The HCAC has helped the included institutions digitize their archives and collections to make them more accessible to the public. The exhibit and subsequent tour are part of that work.

Though the first HBCU, now known as Cheyney University, was founded in Pennsylvania in 1837, most of these schools were founded in the years preceding, during, and just after the civil war. HBCUs were not just places for Black Americans and the wider African diaspora to gain a formal education; the institutions have also been sites at which Black arts flourished, political movements developed, and Black leaders found their footing. Alumni of HBCUs across the country include a myriad group of artists and politicians, including Chadwick Boseman, Nikki Giovanni, Kwame Nkrumah, Ella Baker, and Medgar Wiley Evers.

Timothy Barber, the director of FAMU's Meek-Eaton Black Archives Research Center and Museum, said that the efforts that people undertook to begin preserving Black history and culture show just how important they continue to be.

"Our founder, Dr James N Eaton, in 1976, decided to begin collecting this history, making sure that we're able to tell the story," Barber said. "The question is always asked: 'What do we tell our children? Who will be around to tell that story?' These museums, these archives serve as a catalyst for that story to be told. We're not interpreting history in our fashion; what we're doing is providing an opportunity for people to read and research history for themselves."

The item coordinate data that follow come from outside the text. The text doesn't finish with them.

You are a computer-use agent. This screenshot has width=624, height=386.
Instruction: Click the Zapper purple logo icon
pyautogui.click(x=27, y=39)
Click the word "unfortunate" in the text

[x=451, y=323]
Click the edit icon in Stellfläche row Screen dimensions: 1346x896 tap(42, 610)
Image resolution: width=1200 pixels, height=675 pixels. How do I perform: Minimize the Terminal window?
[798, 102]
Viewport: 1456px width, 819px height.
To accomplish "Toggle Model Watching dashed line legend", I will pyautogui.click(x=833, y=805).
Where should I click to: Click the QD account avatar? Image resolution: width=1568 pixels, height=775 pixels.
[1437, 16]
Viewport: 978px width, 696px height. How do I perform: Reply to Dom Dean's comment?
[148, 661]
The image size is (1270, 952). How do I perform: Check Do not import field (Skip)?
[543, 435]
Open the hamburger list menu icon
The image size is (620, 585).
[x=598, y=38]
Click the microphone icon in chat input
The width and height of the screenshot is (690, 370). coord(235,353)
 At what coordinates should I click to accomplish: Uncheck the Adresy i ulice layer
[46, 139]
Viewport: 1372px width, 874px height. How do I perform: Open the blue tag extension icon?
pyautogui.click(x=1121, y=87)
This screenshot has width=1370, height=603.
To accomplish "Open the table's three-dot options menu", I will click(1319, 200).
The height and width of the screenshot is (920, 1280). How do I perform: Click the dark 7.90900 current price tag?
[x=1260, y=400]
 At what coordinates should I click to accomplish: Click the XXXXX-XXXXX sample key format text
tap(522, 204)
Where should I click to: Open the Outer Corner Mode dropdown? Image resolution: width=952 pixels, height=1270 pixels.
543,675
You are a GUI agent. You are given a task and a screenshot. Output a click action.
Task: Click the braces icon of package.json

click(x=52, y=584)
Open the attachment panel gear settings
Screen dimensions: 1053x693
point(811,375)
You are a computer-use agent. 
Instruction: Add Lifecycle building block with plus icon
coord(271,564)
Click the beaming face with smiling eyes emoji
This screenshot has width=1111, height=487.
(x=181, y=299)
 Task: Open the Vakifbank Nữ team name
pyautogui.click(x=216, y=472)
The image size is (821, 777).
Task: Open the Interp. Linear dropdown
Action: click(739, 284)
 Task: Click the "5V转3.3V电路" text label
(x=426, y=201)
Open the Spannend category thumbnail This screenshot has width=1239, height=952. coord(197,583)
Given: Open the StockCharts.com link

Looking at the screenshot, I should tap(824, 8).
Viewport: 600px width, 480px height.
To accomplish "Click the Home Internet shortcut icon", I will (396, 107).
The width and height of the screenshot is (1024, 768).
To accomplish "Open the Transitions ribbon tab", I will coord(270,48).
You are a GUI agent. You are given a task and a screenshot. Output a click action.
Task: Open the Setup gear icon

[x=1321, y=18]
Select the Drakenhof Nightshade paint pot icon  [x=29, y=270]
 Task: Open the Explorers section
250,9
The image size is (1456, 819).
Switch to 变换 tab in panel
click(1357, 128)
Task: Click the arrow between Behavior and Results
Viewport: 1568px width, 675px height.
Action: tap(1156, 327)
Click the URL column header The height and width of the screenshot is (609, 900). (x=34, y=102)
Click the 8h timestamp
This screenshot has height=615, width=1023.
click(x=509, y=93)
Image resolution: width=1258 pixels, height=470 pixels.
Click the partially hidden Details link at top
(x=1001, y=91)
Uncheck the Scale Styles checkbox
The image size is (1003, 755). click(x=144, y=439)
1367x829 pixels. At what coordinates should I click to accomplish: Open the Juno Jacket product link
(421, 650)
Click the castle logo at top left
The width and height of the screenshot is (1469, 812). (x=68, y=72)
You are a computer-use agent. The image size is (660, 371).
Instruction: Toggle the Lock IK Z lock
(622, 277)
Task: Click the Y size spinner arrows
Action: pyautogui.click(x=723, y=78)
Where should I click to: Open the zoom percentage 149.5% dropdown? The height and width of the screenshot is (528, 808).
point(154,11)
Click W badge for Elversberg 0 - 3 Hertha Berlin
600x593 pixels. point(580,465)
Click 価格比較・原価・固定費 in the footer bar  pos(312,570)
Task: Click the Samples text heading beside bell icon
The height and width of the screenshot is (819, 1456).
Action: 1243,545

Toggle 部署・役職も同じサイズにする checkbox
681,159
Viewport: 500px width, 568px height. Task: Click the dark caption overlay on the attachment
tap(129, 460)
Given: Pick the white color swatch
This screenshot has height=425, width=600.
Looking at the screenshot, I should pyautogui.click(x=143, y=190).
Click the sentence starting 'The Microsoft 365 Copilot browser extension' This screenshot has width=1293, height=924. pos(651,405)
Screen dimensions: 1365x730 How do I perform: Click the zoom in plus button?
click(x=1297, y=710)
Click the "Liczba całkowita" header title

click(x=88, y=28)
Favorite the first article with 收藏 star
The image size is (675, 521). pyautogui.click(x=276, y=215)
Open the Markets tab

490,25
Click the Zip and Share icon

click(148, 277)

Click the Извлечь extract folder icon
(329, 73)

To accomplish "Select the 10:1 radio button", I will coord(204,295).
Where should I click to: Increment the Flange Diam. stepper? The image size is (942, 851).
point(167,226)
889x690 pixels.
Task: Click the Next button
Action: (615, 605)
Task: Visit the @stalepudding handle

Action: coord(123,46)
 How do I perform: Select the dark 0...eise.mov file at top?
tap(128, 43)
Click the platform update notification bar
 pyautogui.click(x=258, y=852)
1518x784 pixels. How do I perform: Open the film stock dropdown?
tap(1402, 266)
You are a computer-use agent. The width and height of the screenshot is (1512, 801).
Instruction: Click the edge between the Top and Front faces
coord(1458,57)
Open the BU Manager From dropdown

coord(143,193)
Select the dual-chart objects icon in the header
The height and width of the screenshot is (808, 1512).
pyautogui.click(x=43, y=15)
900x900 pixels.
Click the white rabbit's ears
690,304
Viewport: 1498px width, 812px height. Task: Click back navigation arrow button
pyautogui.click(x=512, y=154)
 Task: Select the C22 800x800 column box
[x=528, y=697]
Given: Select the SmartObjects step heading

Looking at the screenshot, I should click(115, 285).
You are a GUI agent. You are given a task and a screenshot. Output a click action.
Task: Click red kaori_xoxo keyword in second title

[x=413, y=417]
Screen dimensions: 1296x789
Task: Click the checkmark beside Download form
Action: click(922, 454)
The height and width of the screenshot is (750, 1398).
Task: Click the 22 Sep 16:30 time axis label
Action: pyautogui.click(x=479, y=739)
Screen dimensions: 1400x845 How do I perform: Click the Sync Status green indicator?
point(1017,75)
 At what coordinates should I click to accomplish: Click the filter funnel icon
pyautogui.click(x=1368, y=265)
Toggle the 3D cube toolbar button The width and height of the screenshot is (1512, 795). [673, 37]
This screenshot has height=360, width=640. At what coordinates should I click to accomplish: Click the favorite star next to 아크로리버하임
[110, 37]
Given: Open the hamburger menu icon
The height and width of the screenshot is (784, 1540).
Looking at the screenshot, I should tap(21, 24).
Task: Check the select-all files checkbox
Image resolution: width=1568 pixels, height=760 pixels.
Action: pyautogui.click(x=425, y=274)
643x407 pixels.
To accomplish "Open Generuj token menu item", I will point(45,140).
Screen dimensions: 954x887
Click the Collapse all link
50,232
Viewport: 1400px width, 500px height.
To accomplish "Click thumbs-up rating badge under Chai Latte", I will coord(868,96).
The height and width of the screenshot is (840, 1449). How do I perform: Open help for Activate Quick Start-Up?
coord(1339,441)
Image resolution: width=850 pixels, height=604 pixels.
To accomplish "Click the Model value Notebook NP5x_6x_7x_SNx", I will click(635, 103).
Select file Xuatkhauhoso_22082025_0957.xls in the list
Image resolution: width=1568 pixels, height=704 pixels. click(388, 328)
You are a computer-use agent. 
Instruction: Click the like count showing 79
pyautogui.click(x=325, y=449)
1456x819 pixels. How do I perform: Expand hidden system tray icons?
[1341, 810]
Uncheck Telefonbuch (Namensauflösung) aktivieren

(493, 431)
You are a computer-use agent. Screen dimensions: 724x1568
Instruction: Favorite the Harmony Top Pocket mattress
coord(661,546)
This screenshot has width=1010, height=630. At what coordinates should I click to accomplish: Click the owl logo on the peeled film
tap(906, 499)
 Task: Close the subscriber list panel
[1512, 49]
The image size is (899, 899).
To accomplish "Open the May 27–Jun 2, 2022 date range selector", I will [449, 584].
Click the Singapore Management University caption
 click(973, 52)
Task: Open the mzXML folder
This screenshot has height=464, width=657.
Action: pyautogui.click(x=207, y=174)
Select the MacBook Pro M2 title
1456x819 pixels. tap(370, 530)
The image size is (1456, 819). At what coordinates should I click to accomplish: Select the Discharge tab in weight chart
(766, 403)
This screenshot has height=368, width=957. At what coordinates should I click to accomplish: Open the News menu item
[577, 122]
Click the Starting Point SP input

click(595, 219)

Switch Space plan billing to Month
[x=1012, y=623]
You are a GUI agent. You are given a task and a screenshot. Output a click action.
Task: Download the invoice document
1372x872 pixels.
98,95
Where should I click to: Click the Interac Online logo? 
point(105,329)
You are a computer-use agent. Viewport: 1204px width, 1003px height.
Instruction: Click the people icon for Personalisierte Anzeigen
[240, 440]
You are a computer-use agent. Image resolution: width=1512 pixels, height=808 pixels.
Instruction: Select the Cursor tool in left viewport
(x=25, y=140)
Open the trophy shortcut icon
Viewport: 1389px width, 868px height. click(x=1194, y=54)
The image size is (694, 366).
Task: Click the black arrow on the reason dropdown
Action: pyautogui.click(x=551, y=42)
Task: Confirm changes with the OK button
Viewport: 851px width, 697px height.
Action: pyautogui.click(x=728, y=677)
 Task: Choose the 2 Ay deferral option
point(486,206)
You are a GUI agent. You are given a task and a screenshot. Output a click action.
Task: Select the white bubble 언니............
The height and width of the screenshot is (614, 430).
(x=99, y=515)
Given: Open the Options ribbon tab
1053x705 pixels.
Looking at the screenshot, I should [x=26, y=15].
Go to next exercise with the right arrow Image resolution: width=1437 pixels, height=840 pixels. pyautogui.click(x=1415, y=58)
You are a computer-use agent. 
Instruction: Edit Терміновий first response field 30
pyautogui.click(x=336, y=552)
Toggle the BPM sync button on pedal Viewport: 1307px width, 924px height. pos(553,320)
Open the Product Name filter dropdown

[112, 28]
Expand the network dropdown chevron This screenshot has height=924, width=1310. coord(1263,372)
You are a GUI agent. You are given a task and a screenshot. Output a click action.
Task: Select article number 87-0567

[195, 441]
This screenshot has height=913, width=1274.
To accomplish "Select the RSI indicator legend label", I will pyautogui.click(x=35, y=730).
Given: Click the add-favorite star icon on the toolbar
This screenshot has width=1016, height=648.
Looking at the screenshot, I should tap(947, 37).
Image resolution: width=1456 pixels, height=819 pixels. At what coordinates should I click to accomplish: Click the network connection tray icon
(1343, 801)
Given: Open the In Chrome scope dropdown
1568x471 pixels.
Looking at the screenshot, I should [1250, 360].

Some of FAMU's included items highlight the university's history as a land grant institution, which were federally funded colleges or universities that taught agriculture, military science and engineering as well as traditional liberal arts, allowing working-class people to attain a classical education. There are 19th-century wood carvings from Ghana, part of FAMUs Field Spirits of the Fante collection, which includes a group of large, wooden sculptures used for protection.

Also included in the exhibit are items like Tuskegee Institute pottery. Many of Tuskegee’s buildings were created by students, which is represented by four handmade bricks from the school’s collection. Photographs by Doris Derby, Chester Higgins, Earlie Hudnall Jr and PH Polk, all of whom were affiliated with HBCUs and who documented Black student activism and cultural movements are included, as are artworks collected by artists like John Biggers, Elizabeth Catlett, Robert Pruitt and Renee Stout.

Angela D Stewart, an archivist at Jackson State's Margaret Walker Center, wants visitors to understand the impact and importance of the people who contributed to HBCUs along the way. "The exhibit includes things such as a Jackson State yearbook that was actually dedicated to Margaret Walker," Stewart said. Walker was a professor of English at JSU, where she founded the Institute for the Study of the History, Life, and Culture of Black People. She was mentored by Black literary icons such as Richard Wright, WEB Du Bois and Langston Hughes and paid that guidance forward by mentoring Alice Walker, Sonia Sanchez and James Baldwin.

A first edition of Margaret Walker's only novel, Jubilee, is included in the exhibit, as are a 1942 print of her first published book of poetry, For My People; several of her personal journals; her typewriter; and other items.

An exhibit about HBCUs would be remiss without the inclusion of marching bands paraphernalia. An image of drum majors from The Sonic Boom of the South, Jackson State’s world-famous marching band, greets visitors of the exhibit, who can also view a drum major shako cap from FAMU’s legendary Marching 100 band and recorded albums of the college’s concert and marching band from the 1960s and 70s.

"It's one thing to hear about these stories," Barber said, "but it's another thing to really see first-hand primary source material that speaks to the excellence of education and activity that has been nurtured for so many years here in America for people of color. I always say if you don't know where you come from, you'll never know where you're going. These things allow people to be educated about their self-relevance and their place in this fabric of America."